Je réfléchis aux issues possibles. En vain. Les tempes me brûlent, la sueur perle de mon menton. La peur de la mort jaillit subitement du coin reculé de mon cerveau où je l’avais reléguée. Je ne suis plus sûre de rien. Je vais mourir ici, et tout le reste aura été vain.
Mais ma vie peut avoir encore un sens. Il faut juste déclencher l’apocalypse. C’est si facile. Il me suffit de tirer.
C’est la fin de tout. De ma vie, du monde, de mes peurs, des Jeux, de la douleur, de la faim, de la crasse, du regret, des lamentations, de l’odeur du sang.
Au-delà de tout, il ne reste que la colère.
La colère.
Alors je tire.
 
Détonation brutale. Hurlement de l’arme. Tremblements des murs. Sang qui éclabousse.
Éclat de métal qui se rapproche à une vitesse effroyable.

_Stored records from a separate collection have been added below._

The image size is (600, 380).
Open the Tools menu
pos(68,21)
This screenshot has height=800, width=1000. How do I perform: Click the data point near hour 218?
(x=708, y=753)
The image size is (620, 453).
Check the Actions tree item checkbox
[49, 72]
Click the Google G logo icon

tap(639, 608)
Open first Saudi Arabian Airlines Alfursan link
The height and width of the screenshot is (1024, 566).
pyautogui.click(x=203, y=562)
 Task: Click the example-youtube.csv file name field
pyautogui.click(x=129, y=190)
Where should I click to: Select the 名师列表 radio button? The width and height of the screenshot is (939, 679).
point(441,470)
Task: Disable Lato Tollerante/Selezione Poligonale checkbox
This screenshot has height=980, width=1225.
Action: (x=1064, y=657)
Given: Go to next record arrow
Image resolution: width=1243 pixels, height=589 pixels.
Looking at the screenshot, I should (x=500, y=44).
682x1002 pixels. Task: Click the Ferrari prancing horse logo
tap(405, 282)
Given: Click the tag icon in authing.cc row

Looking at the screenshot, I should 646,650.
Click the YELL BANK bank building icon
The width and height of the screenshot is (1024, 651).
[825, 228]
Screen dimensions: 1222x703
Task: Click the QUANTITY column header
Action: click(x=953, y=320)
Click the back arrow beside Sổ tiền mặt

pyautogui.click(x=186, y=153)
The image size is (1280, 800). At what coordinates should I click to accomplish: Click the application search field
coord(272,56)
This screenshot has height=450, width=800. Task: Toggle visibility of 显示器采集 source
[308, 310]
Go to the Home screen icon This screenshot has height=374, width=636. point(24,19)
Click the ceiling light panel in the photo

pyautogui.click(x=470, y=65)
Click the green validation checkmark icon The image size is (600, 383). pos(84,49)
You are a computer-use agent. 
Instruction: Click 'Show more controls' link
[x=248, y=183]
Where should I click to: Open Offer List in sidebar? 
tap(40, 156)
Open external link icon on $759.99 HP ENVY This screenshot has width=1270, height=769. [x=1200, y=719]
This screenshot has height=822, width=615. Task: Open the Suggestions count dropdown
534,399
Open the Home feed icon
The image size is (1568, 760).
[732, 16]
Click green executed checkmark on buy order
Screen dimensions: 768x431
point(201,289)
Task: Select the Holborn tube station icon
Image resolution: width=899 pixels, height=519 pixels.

Piqûre incisive. Brûlure qui se répand. Douleur intense.
Mes genoux me lâchent, je m’écroule entre les gravats.
 
La fille du Quatre s’effondre à son tour, la tête transpercée d’un trou de la taille de mon poing. Son arc tombe à ses pieds. Mais pas de flèche dans ses mains. Mon esprit cherche la cause de cette douleur subite. Mes yeux se posent sur mon corps, mes jambes, mes bras. Mon bras gauche. Le biceps transpercé par le trait meurtrier. Je m’efforce de ne pas succomber à l’évanouissement.
La fille du Trois hurle et me saute dessus, le couteau en main. Instinctivement, je redresse mon bras valide pour me protéger. La soudaine incision me provoque un électrochoc dans tout le corps et me réveille complètement. Je bascule en arrière, donne un coup de pied à la fille sur le côté, qui la fait chuter et perdre son arme. Elle se rue sur moi, me bloque les bras, je lui donne un coup de tête qui la fait vaciller un instant, une narine éclatée. Je cherche à la repousser mais elle me renverse à nouveau, et, en moins de temps qu’il ne le faut pour le dire, s’agrippe à moi par derrière, me plaquant sur le dos au-dessus d’elle, ses cuisses emprisonnant les miennes, un bras sous ma gorge, l’autre renfermant dans le creux du coude le poing du premier pour affermir sa position.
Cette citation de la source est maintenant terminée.